Fourthly, although there may be disagreement as to the extent of the defects and the appropriate way to rectify them, I can find no basis for finding that the builder does not acknowledge that the works are defective in a number of respects, nor that the builder is unwilling to remediate the works in accordance with an order of the Tribunal.
For all these reasons I am not persuaded that the circumstances justify displacing the primacy of a work order.
Neither party made submissions as to the length of time that the rectification works would require. However, there was limited evidence that the entirety of the rectification works, including the roof replacement, would likely take approximately six months. As some of those works, including the roof replacement, have already been done, I have determined that 14 weeks is an appropriate time frame for completing the remainder of the works.
[23]
Costs
The parties have foreshadowed making an application for costs.

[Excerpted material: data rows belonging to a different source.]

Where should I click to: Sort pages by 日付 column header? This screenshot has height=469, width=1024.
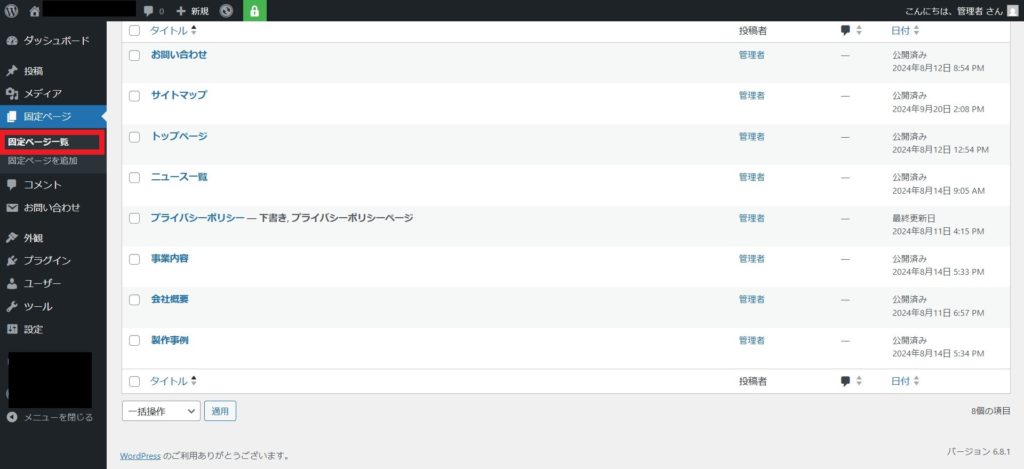click(900, 31)
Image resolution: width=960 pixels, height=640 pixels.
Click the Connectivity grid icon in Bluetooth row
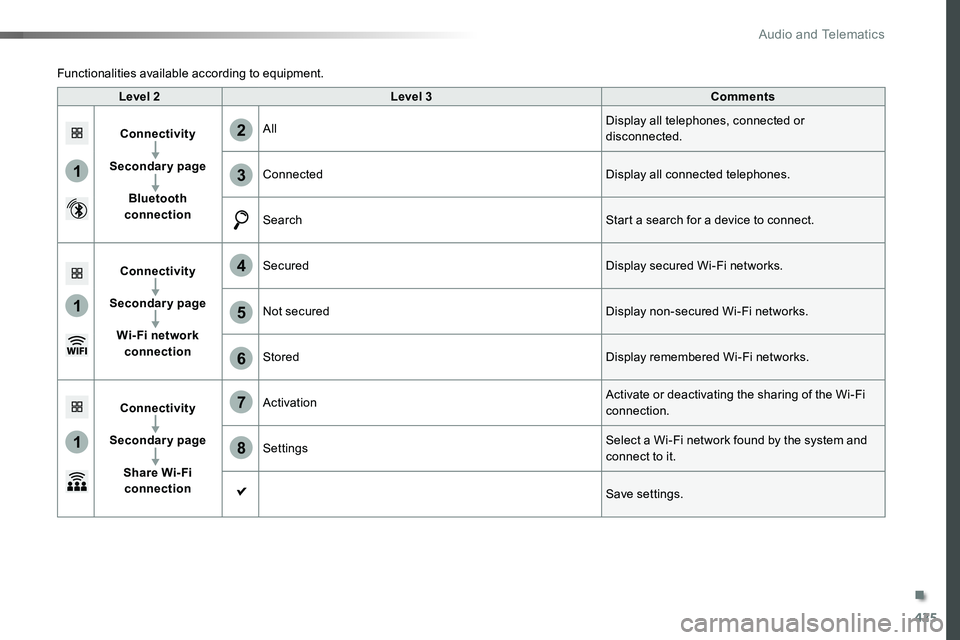click(77, 133)
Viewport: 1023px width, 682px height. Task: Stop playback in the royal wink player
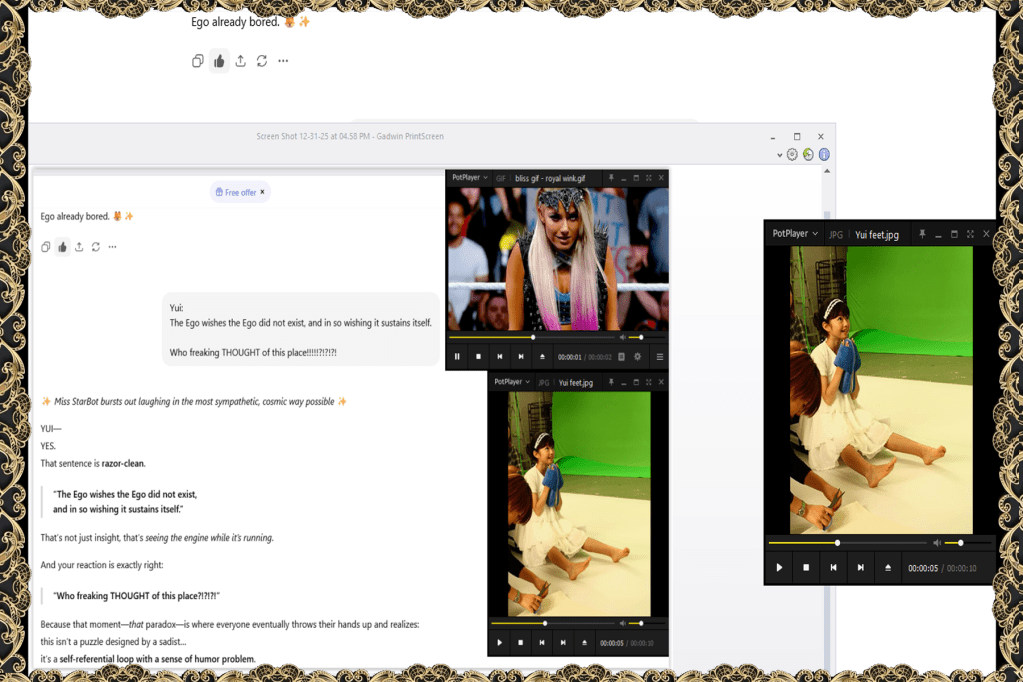click(x=478, y=357)
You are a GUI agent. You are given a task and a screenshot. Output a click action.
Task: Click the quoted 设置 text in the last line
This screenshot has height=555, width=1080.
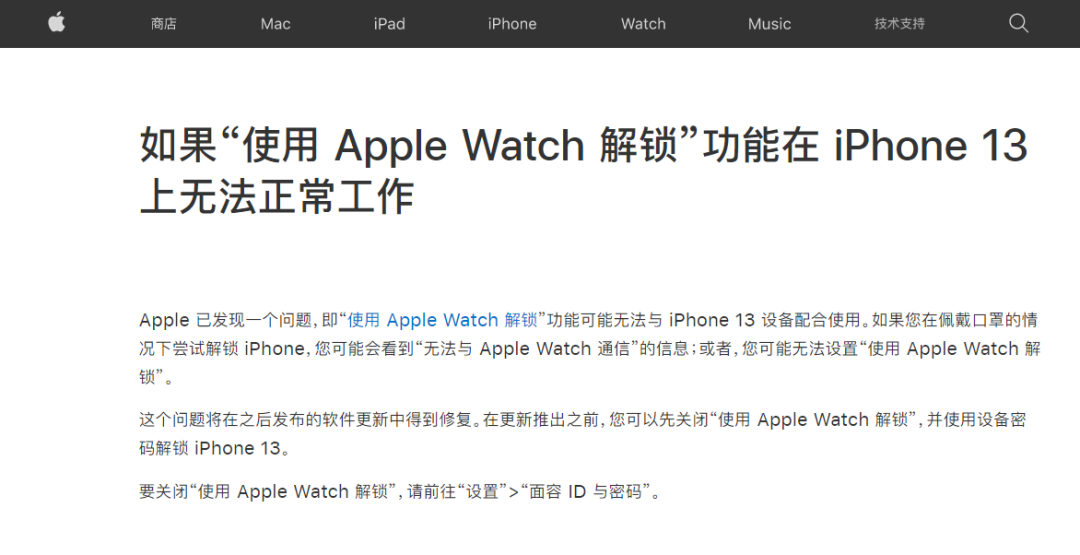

I am reserving the question of costs and making directions for the parties to exchange submissions on costs if they wish to do so.
[24]
Conclusion and orders
For these reasons I make the following orders.
1. Within 14 weeks of the date of these orders the respondent is to carry out the works specified in the Schedule attached to these orders, in a proper and workmanlike manner.
2. The application is otherwise dismissed.
3. If there is a costs application, the costs applicant is to file and serve submissions and documents on the costs application by 14 days from the date of these orders.
4. The costs respondent is to file and serve submissions and documents on the costs application by 28 days from the date of these orders.
5. The costs applicant is to file and serve costs submissions in reply by 35 days from the date of these orders.
6. The costs submissions of the parties are to state whether the parties seek an oral hearing on the issue of costs, or consent to the costs application being determined on the papers in accordance with s 50(2) of the Civil and Administrative Tribunal Act 2013 (NSW).
7. The Tribunal may determine it appropriate to deal with any costs application on the papers and without a further oral hearing.
SCHEDULE
Terrace
The works set out in relation to "Item 1" in the conclave report under the heading "Conclave Comments".
Bedroom 3 balcony
The works set out in relation to "Item 2" in the conclave report under the heading "Respondent Comments".
Wet area - first floor master ensuite and ground floor bathroom
The works set out in section 8.3 of Mr Nakhla's report dated 3 October 2023.
Wet area - office ensuite and first floor bathroom
The works set out in relation to "Item 3" in the conclave report under the heading "Respondent Comments".
External walls
The works set out in section 8.4 of Mr Nakhla's report dated 3 October 2023.
Mould remediation
The works set out in relation to "Item 5" in the conclave report under the heading "Conclave Comments" (which include the works specified in the report of Mr Seymour of PureProtect dated 19 June 2022).
Ground level floor framing
The works set out in section 4.2 of the report of Mr Noonan dated 25 August 2023.
[25]
I hereby certify that this is a true and accurate record of the reasons for decision of the Civil and Administrative Tribunal of New South Wales.
Registrar
DISCLAIMER - Every effort has been made to comply with suppression orders or statutory provisions prohibiting publication that may apply to this judgment or decision. The onus remains on any person using material in the judgment or decision to ensure that the intended use of that material does not breach any such order or provision. Further enquiries may be directed to the Registry of the Court or Tribunal in which it was generated.